Confocal fluorescence images of natural membranes showing micrometer-sized domains. Left: skin stratum corneum lipids membranes from human. This specialized membrane contains 11 different ceramides, cholesterol, and long chain (C24–C26) fatty acids in a ~1:0.9:0.4 mol ratio, and displays coexistence of two gel-like phases (Plasencia et al., 2007). The membrane is labeled with DiIC18, T = 32°C (which represent skin physiological temperature. Right: pulmonary surfactant membranes from pig. This specialized membrane is mainly composed of phospholipids and small amounts of specifically associated proteins (SP-B and SP-C).
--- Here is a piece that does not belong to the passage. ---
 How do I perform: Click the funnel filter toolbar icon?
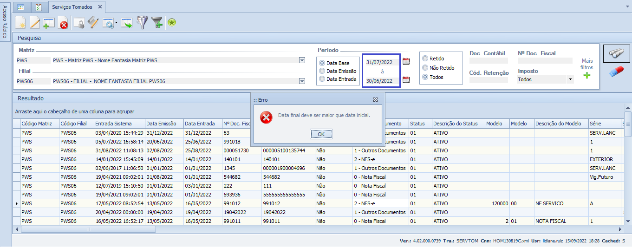[x=142, y=22]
Among the phospholipids, significant amounts of dipalmitoylphosphatidylcholine (DPPC) and phosphatidylglycerol are present, both of which are unusual species in most animal membranes. Mono-unsaturated phosphatidylcholines (PC), phosphatidylinositol, and neutral lipids including cholesterol are also present in varying proportions (Bernardino de la Serna et al., 2004). This natural membrane is labeled with DiIC18 (red) and Bodipy-PC (green) and is displaying coexistence of lo and ld-like phases, T = 37°C. Scale bars are 10μm.
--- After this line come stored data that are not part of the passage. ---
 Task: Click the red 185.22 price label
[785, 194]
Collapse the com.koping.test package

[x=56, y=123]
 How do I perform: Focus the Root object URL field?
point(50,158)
Since conclusive experimental evidence about the existence of domains in live cell plasma membranes remains elusive, fluctuations observed at compositions near the critical point, reported from phase diagrams of ternary mixtures containing cholesterol (Veatch et al., 2007; Idema et al., 2009), have been considered as a potential physical basis to infer the presence of fluctuating nanoscale assemblies in plasma membranes (or rafts). This equilibrium phenomenon is claimed to be relevant to membrane function (Veatch et al., 2008). As mentioned previously (Bagatolli et al., 2010), critical-point phenomena are singular in nature and hence it is unlikely that they per se play a role in biological regulation. For example, minuscule mistuning near a critical point may lead dramatic changes in membrane structure and dynamics. It is more likely that a related phenomenon associated with non-equilibrium critical behavior, or self-organized critical behavior, which is robust and needs no tuning, may play a role in biology (Jensen, 1998). Understanding these kinds of processes will prove very challenging, particularly considering that the biophysics of membrane organization under non-equilibrium conditions is in its infancy (Sabra and Mouritsen, 1998; Girard et al., 2005; Turner et al., 2005; Foret and Sens, 2008; Fan et al., 2010; Bouvrais et al., 2012). In order to understand how membrane heterogeneity becomes controlled by the non-equilibrium state of the lipid matrix, it is vital to explore new experimental models and theory-based approaches (Bagatolli et al., 2010; Bagatolli, 2012). For example, active membrane systems subject to transport, signaling, and enzymatic processes should be experimentally designed and studied (Bouvrais et al., 2012). Last, but not least, it is worth mentioning that the behavior of biological systems (including membrane related processes) is generally viewed in terms of mass-action kinetics. However, natural systems exist far beyond the dilute concentration limit; consist of molecularly crowded environments with variable water activity and a collection of (small) sizes. The impact of these conditions on membrane structure and dynamics is still obscure and waiting to be elucidated.

Conflict of Interest Statement

The authors declare that the research was conducted in the absence of any commercial or financial relationships that could be construed as a potential conflict of interest.